> **WHAT YOU HAVE TO DO**
Could you please output all of the records exactly?

(Collected data entries)

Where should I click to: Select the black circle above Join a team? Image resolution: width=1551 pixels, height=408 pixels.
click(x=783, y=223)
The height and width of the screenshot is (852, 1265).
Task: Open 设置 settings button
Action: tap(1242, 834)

> **OUTPUT**
Where should I click to: Select the black circle above Join a team? Image resolution: width=1551 pixels, height=408 pixels.
click(x=783, y=223)
The height and width of the screenshot is (852, 1265).
Task: Open 设置 settings button
Action: tap(1242, 834)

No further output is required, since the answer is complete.